CMS Initiatives to Test Shared Decision Making

Ken Terry

December 12, 2016

The Centers for Medicare & Medicaid Services (CMS) announced Thursday that its Innovation Center is launching a pair of 5-year demonstration projects aimed at evaluating different approaches to shared decision making between physicians and patients.

The Shared Decision Making (SDM) Model will focus on integrating this approach into clinical workflow in accountable care organizations (ACOs). The Direct Decision Support (DDS) Model, to be tested in the other project, will use outside "decision support organizations" to educate patients about their treatment choices so they can have informed conversations with their doctors.

Both demonstrations will include fee-for-service Medicare beneficiaries who have one of the following "preference-sensitive" conditions: stable ischemic heart disease, hip or knee osteoarthritis, herniated disk or spinal stenosis, clinically localized prostate cancer, and benign prostate hyperplasia. A preference-sensitive condition, as defined by CMS, is one for which there are multiple treatment options and no clear evidence on which approach is best. The decision support organizations — which CMS has not fully described — will also be encouraged to provide decision support for "a broader range of acute and chronic conditions."

The SDM Model, expected to engage over 150,000 Medicare patients annually, will use patient decision aids in a four-step process. The ACOs can do three of the steps, including identification of SDM-eligible beneficiaries, distributing patient decision aids to these patients, and tracking and reporting the effects of shared decision making. However, a physician or other provider must furnish the SDM service, which involves discussing the treatment options in depth with patients.

CMS plans to operate the SDM Model in an intervention group of practices participating in 50 ACOs nationwide, along with an equal number of comparison ACOs. To qualify, ACOs must participate in the Medicare Shared Savings Plan or the Next Generation ACO program. The ACOs must commit to 2 years of participation and will be offered up to three year-by-year renewals if they meet performance criteria.

The ACOs will receive $50 per SDM service delivered by their practitioners. It is possible, but not required, that they will pass this money onto physicians who engage in shared decision making discussions.

Not many physicians are doing so currently, CMS noted. "Despite the inherent value of shared decision making, the literature indicates that practitioners have found it difficult to integrate shared decision making into their routine workflows," the agency said. Among the reasons CMS cited are heavy workloads, insufficient training, inadequate information systems, and lack of consistent methods to measure whether shared decision making is taking place.

Glyn Elwyn, MD, director of the shared decision making research lab at the Dartmouth Institute for Healthcare Policy and Clinical Practice, Hanover, New Hampshire, told Medscape Medical News that doctors "vary tremendously in their willingness to discuss treatment options with patients. The incentive to use a comparison tool in primary care is low when you're under time pressure."

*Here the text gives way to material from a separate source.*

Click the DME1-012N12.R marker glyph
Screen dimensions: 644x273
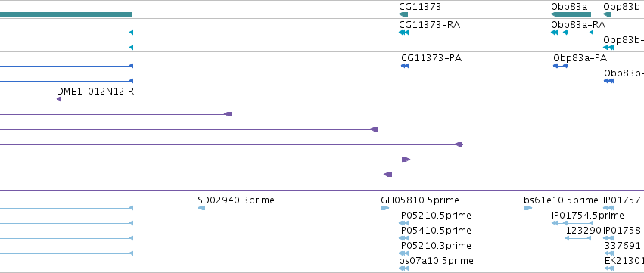pos(59,99)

So primary care physicians often refer patients with serious medical problems to specialists, who are more likely to perform a test or procedure than engage in shared decision making, he said.

However, if primary care doctors were paid $50 per service, he added, they might spend the necessary time with patients to discuss their choices in depth.

Decision Support for Patients

In the DDS demonstration, each decision support organization will have a population of least 100,000 Medicare beneficiaries in a specific geographic area. "Engaged beneficiaries will interact with decision support mechanisms, such as web-based PDAs [patient decision aids] and tools, telephonic decision support, and/or mobile e-health applications," CMS said.

Beneficiaries assigned to a decision support organization will receive a letter informing them they have been enrolled in the program. They will also be told they can opt out of the initiative.

CMS will partner with up to seven decision support organizations, which must commit for at least 2 years. After that, if they meet performance goals, they will be offered up to three 1-year contract renewals. They will receive a fixed monthly payment for each assigned beneficiary.

CMS did not explain exactly what a decision support organization is in its online materials, and a CMS spokesman did not respond to a request for clarification at press time. However, some health plans have used outside firms to educate patients about evidence-based care; Aetna even bought one of these companies, ActiveHealth Management.

Dr Elwyn is skeptical about the DDS model, although he thinks it's a step in the right direction. Even if the decision support organizations use the best patient decision aids, he said, "The research shows that the informed or empowered patient doesn't necessarily translate into the ability to ask questions or disagree with a practitioner." Patients are often afraid to ask doctors about treatment options or to disagree with their physician, he said, because they're afraid it will lead to worse care in the future.